自古以來,皇天道的信徒們便一直在努力向皇天上神祈禱,祈求著溝通那遙遠的皇天世界。
有人因此成為了瘋子。
也有人號稱自己真正完成了溝通,獲得了神的啟示。
甚至更有人聲稱聽到了神的聲音,獲得了神的恩賜……
而此時此刻,張心晦便感受到朦朧的呼喚聲從虛無中傳來。
他的眼前有一片黃色的云霧升騰而起。
無盡的星空出現在云霧之中。
群星散發出妖異的光芒。
星空中傳來一陣陣難以名狀的歌聲。
在群星的贊美歌聲中,巨大的黃色星球從天而降。
那是皇天世界的所在。
張心晦的雙眼被那星球上永無止境地玄黃風暴所吸引。
盡管那風暴之中,全是極盡扭曲變化、不斷散布著病態和違背人類美感的長長氣流。
但卻始終有一種不可名狀、撩動心弦的魔力。
張心晦越看就越是為之著迷。
仿佛隨著玄黃風暴的氣流變化,他的意識也隨之逃出了人間,去到了那九天之外的皇天世界。
‘皇天上神,這是你給我的啟示嗎?’
在那翻卷不休的風暴之中,張心晦似乎看到了過去那個少年的自己,看見了過去的一幕幕景象。
張心晦出生貧寒,八歲的時候為了補貼家用,每日清晨便上街叫賣豆干。
因為常常在書院外聽課,偶爾幫助學生們解答功課,他后來被書院的老師看中,免費收為弟子。
沒錢練武的張心晦非常感激書院老師的賞識,也牢牢抓緊了這次機會。
接下來便是寒窗苦讀、博覽群書、每日都廢寢忘食地學習。
因為聰明好學又天賦不凡,張心晦很快就在當地有了名氣,書院每個月的月考幾乎都是頭名。
而因為出身底層,張心晦從小就見慣了民間疾苦,心中也曾有著治國安邦之志。
他夢想著有朝一日金榜題名,一掃從小到大看見的那些田園荒蕪、民生凋敝的局面。
但在12歲中了童生之后,接下來一直到40歲,張心晦參加的每一次應試都以失敗而告終。

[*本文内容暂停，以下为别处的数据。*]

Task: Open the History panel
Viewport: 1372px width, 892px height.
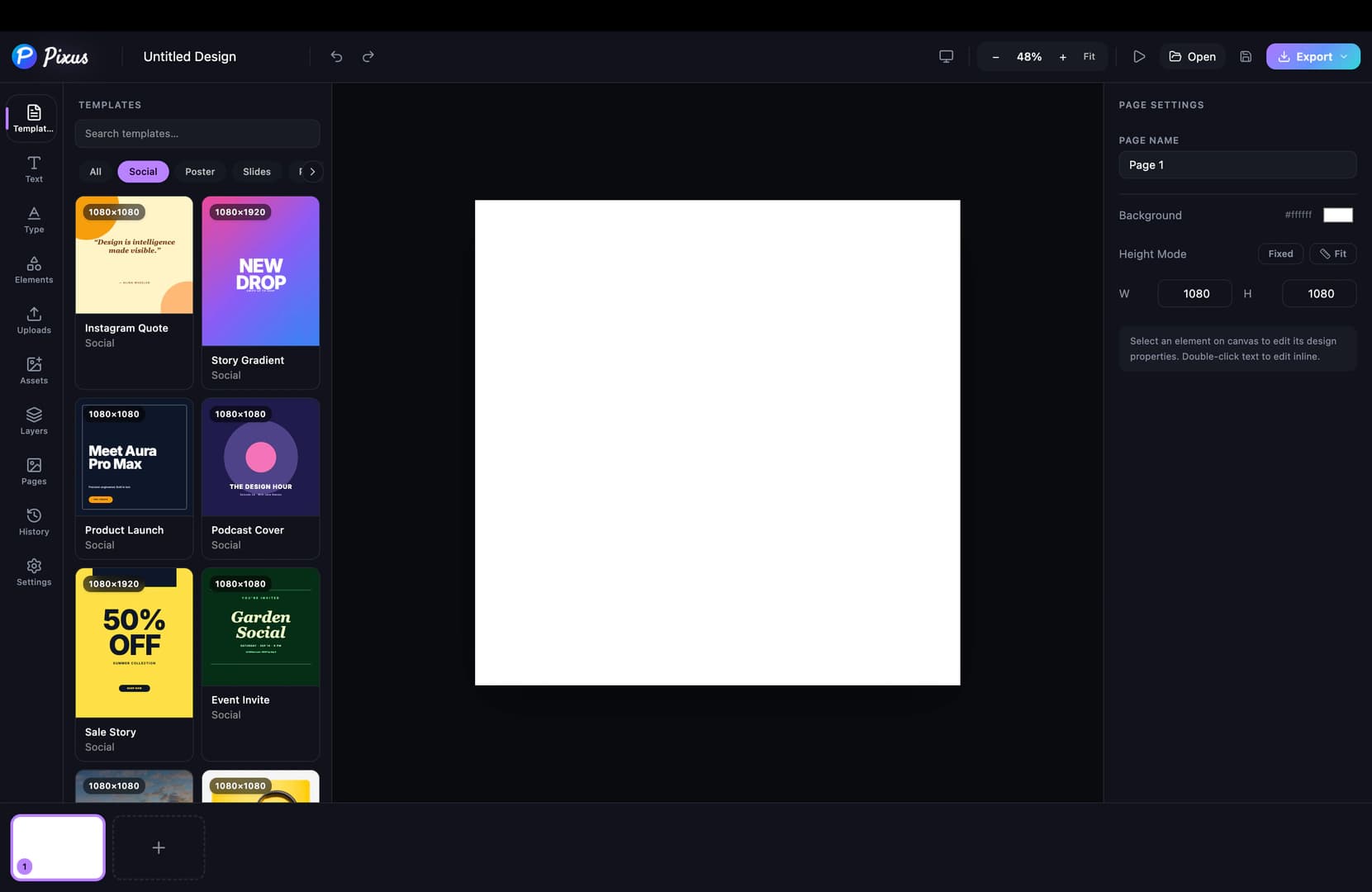Action: tap(34, 521)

連續的失敗,對張心晦原本那一身雄心壯志的打擊不可謂不大。
而為了生計,連續失敗兩次之后的張心晦成了本地大族們的教書先生,以此來補貼家用。
長久的教書生涯,讓他近距離地見證了那些大族的驕奢生活,并與他所處的下層生活形成了鮮明對比。
終于在40歲的時候,雍州大旱,十室九空,人相食。
他加入了皇天教,憑借一身淵博學識和能言善辯發展出了大量的信徒。
張心晦似乎又回憶起了那之后和書院老師的爭吵。
“張心晦,你怎能入了皇天道?還跟著他們傳播教義?你知不知如此一來,你就是邪教妖人,一輩子也考不了科舉了。”

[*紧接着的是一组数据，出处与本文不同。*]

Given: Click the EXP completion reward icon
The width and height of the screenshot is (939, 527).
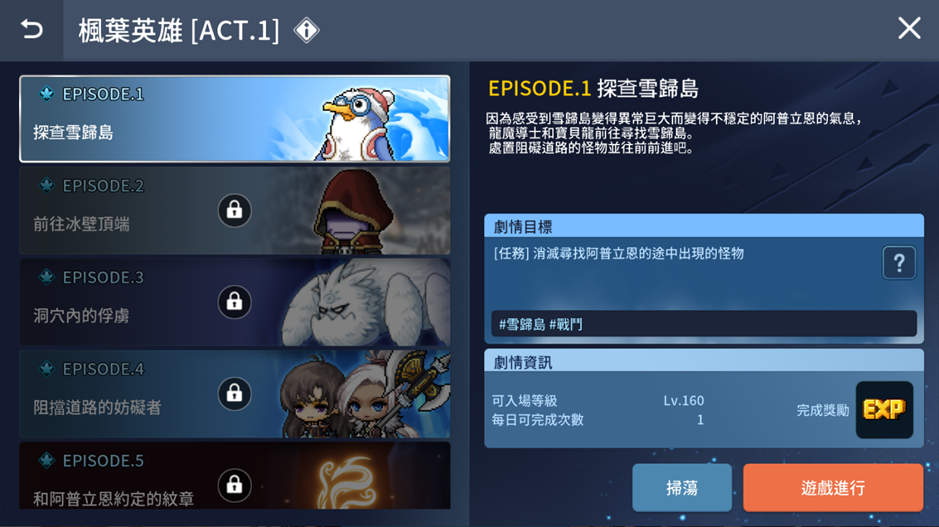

“老師,我已經考了快30年了,人生有多少個30年?”
“那也不能和邪教沆瀣一氣,你書都讀到狗肚子里去了?”
“我不是沒拼命讀過書,我也想著有朝一日飛黃騰達,可以治國安民。”
“但那些士紳豪右,那些名門武者他們給我們機會嗎?他們讀的書有我多嗎?”
“他們只要花一點點銀子,就能把我們應試的名次都擠占掉。”
“他們花最低的銀子從百姓手里收糧,然后聯起手來拉高糧價,趁著天災人禍就能把百姓的田都給占了。”
“你去問問城外那些百姓那些流民要什么?他們只是想要吃一口飽飯,他們只是有一塊田養活自己。”

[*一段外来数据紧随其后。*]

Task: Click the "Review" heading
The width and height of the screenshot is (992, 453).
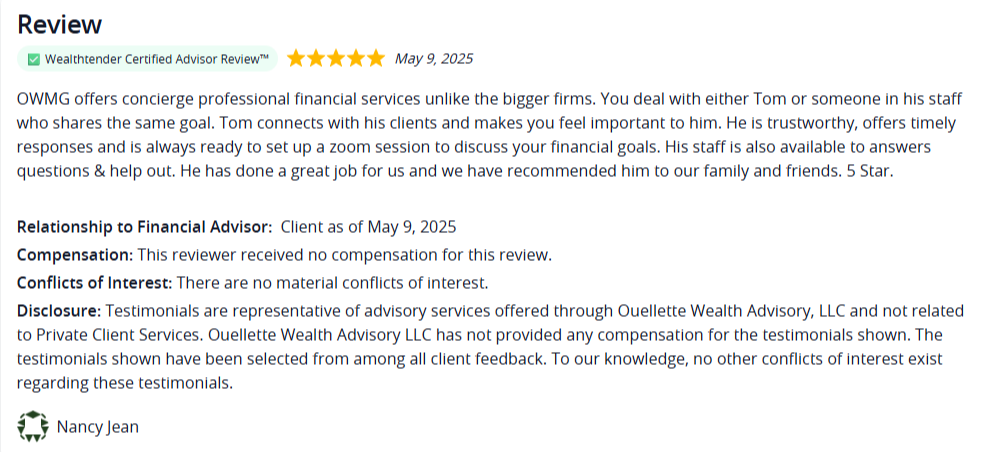Action: pyautogui.click(x=60, y=24)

“但他們一輩子勞勞碌碌,他們種了一輩子的田,最后卻連自己的兒女都養不活,這合理嗎?”
“為什么會這樣?因為這些士紳豪右,這些武者在玩他們。他們只要花一點點手段就能讓窮人們一輩子做牛做馬。”
“老師,讀書考科舉有用嗎?”
“朝廷管不了他們,但皇天道能管。”
“大漢國運衰敗,沒我的用武之地,但皇天道有……”
“只有皇天上神,才能讓我施展這一身才華……
朦朧之中,那說話的身影轉過頭來,似乎看向了此刻的張心晦。
過去、現在似乎在雙方的視線碰撞上產生了交匯。
張心晦感覺這一刻的自己似乎真的過去的自己產生了某種交集。
但當他還想要認真再看時,黃色的云霧一卷,朦朧的呢喃聲再次傳來,畫面又再次發生了變化。
氣流扭曲、涌動。
張心晦似乎已經徹底沉浸在了這變化之中如癡如醉,那些顛倒畸變、卻又完美融合的畫面令他越發著迷。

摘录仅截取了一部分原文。